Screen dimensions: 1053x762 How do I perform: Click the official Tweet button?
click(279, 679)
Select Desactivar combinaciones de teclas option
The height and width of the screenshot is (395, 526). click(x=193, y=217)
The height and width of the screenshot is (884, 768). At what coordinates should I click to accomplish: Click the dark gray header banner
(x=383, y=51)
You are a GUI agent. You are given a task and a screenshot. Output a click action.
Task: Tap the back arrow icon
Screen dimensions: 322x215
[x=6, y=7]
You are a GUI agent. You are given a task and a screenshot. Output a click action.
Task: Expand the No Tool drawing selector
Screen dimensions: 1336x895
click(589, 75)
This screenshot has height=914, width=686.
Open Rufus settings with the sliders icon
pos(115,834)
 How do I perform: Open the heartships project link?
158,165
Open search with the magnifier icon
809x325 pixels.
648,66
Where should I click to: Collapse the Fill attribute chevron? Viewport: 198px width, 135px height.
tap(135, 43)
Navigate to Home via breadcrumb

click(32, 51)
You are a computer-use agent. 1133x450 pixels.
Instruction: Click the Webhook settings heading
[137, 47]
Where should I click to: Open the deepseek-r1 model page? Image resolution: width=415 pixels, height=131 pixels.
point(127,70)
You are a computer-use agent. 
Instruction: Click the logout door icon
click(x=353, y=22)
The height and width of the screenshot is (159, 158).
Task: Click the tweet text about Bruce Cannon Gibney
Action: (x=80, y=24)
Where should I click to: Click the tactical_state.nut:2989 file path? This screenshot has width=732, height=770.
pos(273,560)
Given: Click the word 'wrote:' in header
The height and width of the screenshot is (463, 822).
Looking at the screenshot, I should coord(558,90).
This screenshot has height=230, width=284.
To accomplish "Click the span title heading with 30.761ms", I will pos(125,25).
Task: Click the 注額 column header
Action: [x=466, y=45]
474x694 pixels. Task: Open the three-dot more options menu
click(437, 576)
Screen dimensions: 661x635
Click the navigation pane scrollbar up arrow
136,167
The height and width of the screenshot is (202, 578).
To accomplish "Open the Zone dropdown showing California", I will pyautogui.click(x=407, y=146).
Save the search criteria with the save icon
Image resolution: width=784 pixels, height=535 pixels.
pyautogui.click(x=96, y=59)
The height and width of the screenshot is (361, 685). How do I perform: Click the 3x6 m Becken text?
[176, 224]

- DESCRIPTION OF THE TASK: From the data above, output only the lines between the line containing "Open Rufus settings with the sliders icon" and the line containing "The height and width of the screenshot is (202, 578).", inclusive, exactly as written.

- SOLUTION TO THIS TASK:
Open Rufus settings with the sliders icon
pos(115,834)
 How do I perform: Open the heartships project link?
158,165
Open search with the magnifier icon
809x325 pixels.
648,66
Where should I click to: Collapse the Fill attribute chevron? Viewport: 198px width, 135px height.
tap(135, 43)
Navigate to Home via breadcrumb

click(32, 51)
You are a computer-use agent. 1133x450 pixels.
Instruction: Click the Webhook settings heading
[137, 47]
Where should I click to: Open the deepseek-r1 model page? Image resolution: width=415 pixels, height=131 pixels.
point(127,70)
You are a computer-use agent. 
Instruction: Click the logout door icon
click(x=353, y=22)
The height and width of the screenshot is (159, 158).
Task: Click the tweet text about Bruce Cannon Gibney
Action: (x=80, y=24)
Where should I click to: Click the tactical_state.nut:2989 file path? This screenshot has width=732, height=770.
pos(273,560)
Given: Click the word 'wrote:' in header
The height and width of the screenshot is (463, 822).
Looking at the screenshot, I should coord(558,90).
This screenshot has height=230, width=284.
To accomplish "Click the span title heading with 30.761ms", I will pos(125,25).
Task: Click the 注額 column header
Action: [x=466, y=45]
474x694 pixels. Task: Open the three-dot more options menu
click(437, 576)
Screen dimensions: 661x635
Click the navigation pane scrollbar up arrow
136,167
The height and width of the screenshot is (202, 578).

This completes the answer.